But quite a different approach is that of David Reisman, Henry Ford II Professor of Social Sciences, and his associates. They tend to see the Program as an opportunity for true "experiments"--for trying something without precedent in previous Harvard experience. Their plans diverge from those of other workshop-leaders in several important particulars. In the first place, the Riesman group is resolved to draw students of varying interests and aptitudes. Their hope is to bring together (in six workshops, with a total capacity of 48 people) "the physicist and the economist, the astronomer and the humanist, the historian and the classicist." In addition to having this interdisciplinary character, the Riesman workshops will differ from the others in seeking out a variety of intelligence-levels. Whereas most of the tutorial-type workshops will be geared to "exceptional students," Riesman stresses that his group wants the average freshman, too. This difference has led to a further difference in recruiting methods. Riesman's staff has not sought out particular freshmen, but has sent a letter to all the members of '63, simply "inviting" their participation. Meanwhile, on behalf of all work-shops but Riesman's, the Office of Advanced Standing sent additional solicitations to about 175 students whose school record seems to indicate special competence in their particular field.

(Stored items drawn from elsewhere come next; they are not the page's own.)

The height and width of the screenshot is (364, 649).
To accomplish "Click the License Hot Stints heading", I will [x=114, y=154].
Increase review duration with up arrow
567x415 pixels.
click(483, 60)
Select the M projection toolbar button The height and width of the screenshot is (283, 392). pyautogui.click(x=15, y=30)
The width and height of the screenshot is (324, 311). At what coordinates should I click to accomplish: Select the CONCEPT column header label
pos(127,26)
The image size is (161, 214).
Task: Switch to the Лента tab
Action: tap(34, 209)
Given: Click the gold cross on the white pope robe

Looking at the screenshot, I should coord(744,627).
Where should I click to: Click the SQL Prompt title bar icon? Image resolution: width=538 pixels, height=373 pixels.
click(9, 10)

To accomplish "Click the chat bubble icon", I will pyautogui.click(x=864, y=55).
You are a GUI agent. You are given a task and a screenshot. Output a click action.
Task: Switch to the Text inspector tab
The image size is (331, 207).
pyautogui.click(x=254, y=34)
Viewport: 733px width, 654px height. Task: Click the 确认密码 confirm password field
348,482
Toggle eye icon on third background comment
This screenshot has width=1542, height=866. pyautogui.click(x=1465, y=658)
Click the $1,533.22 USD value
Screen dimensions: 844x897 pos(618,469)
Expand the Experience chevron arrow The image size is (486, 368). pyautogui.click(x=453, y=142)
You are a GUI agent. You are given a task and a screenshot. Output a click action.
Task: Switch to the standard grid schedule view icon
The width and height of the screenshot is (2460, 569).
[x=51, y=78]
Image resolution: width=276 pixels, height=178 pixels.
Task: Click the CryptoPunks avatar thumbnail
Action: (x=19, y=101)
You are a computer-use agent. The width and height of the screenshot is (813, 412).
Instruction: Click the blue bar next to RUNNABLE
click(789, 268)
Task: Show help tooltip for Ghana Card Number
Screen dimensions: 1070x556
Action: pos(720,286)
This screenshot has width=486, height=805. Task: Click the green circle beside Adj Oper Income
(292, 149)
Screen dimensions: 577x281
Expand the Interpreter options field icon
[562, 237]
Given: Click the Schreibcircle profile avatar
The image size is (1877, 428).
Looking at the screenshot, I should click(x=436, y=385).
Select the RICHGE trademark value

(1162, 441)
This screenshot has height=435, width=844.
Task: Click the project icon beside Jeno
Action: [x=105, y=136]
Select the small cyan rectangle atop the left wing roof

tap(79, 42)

Riesman will act as a kind of overall supervisor for his part of the Freshman Program. The six individual workshops under his charge will, in their day-to-day activities, be directed by Mrs. Dorothy Lee, Roger Hagan, Kenneth Keniston, Edward L. Pattullo, and Mrs. Susanne Rudolph. Mrs. Lee has outlined one likely project, to which people of all interests could make distinctive contributions. This is a discussion of "field theory," of the relationship (or "transaction") between the student and the material he studies. In the course of such a discussion, the physicist could relate the special problems of work in his own field--and likewise the historian, the anthropologist the archaeologist, and so forth.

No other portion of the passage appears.